[Saved entries]
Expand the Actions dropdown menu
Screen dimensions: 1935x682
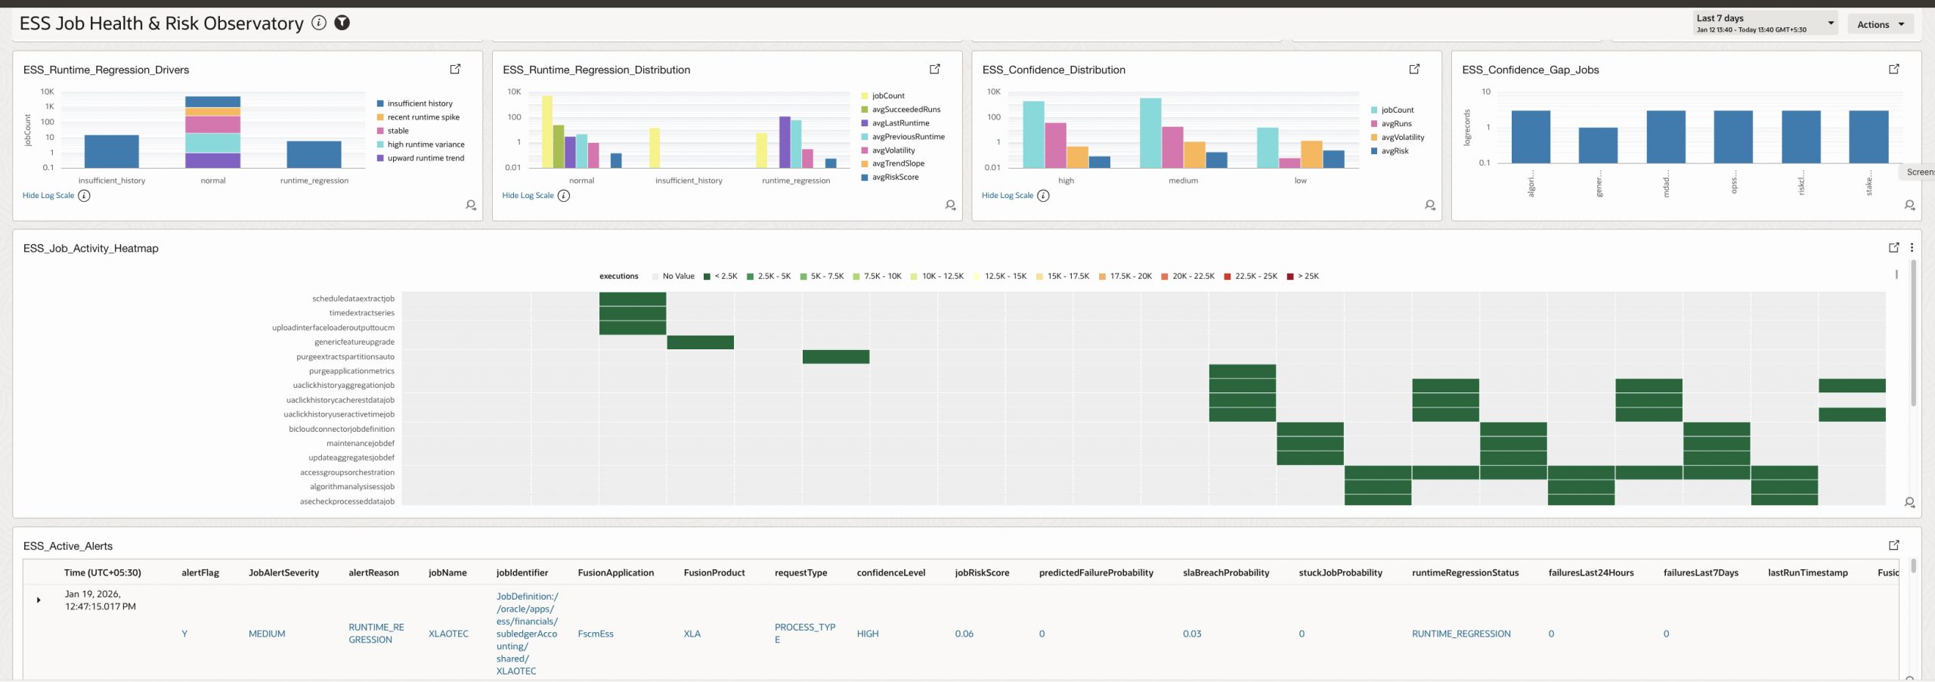(1880, 24)
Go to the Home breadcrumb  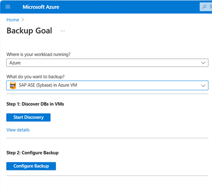13,20
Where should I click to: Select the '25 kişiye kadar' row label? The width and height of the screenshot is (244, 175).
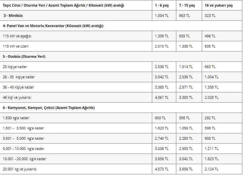15,67
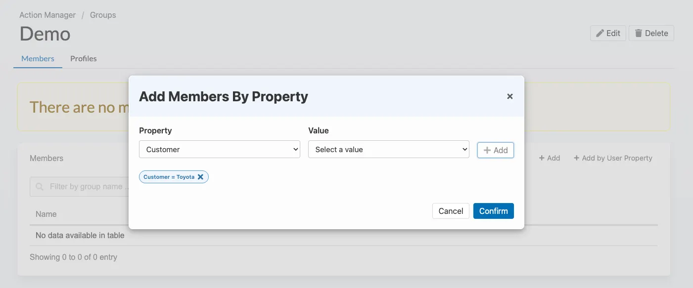Focus the Filter by group name field
Image resolution: width=693 pixels, height=288 pixels.
tap(87, 187)
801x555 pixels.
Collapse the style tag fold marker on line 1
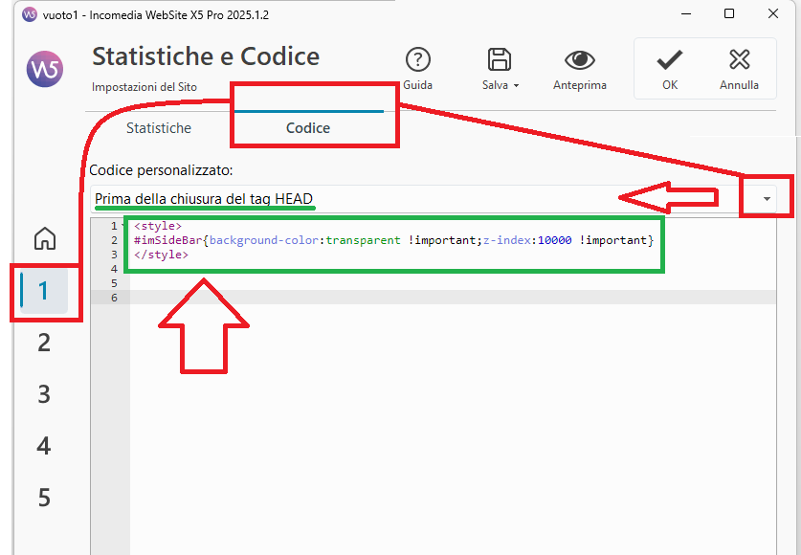124,226
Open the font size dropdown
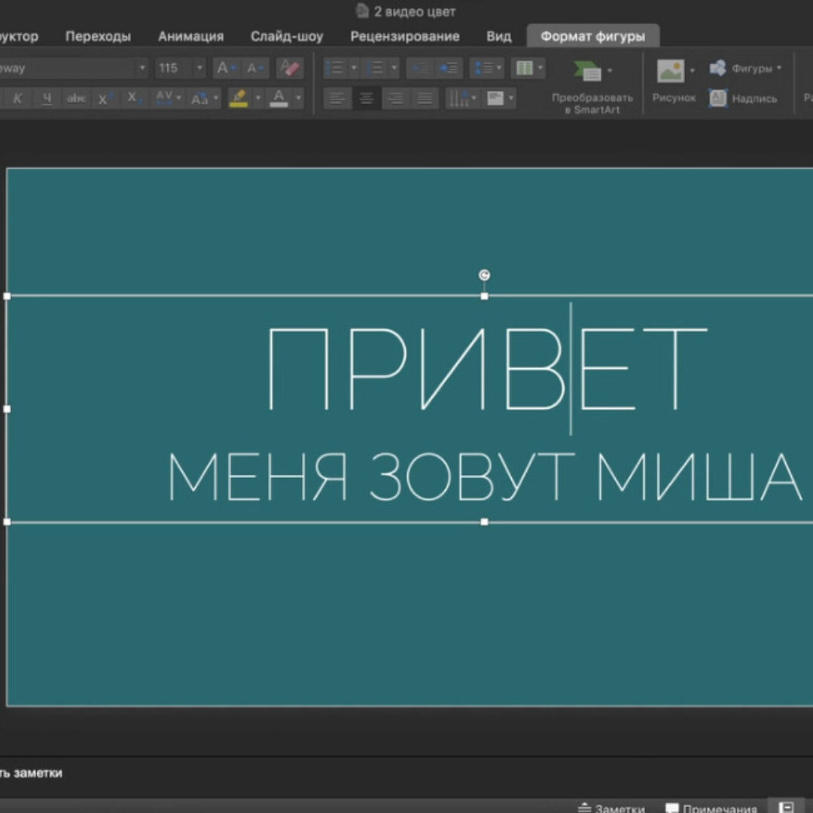 199,69
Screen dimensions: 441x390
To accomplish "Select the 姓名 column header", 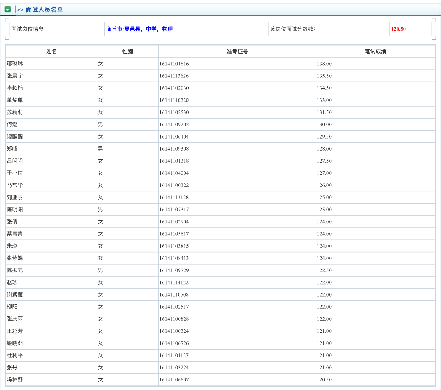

#### [What is expected]
Skip the pictures and print exactly the lines from the one containing "Where should I" through the end of the records above.

#### [Output for this exercise]
Where should I click to: Select the '25 kişiye kadar' row label? The width and height of the screenshot is (244, 175).
15,67
Focus the Filter by group name field
Image resolution: width=693 pixels, height=288 pixels.
tap(87, 187)
801x555 pixels.
Collapse the style tag fold marker on line 1
124,226
Open the font size dropdown
 199,69
Screen dimensions: 441x390
To accomplish "Select the 姓名 column header", 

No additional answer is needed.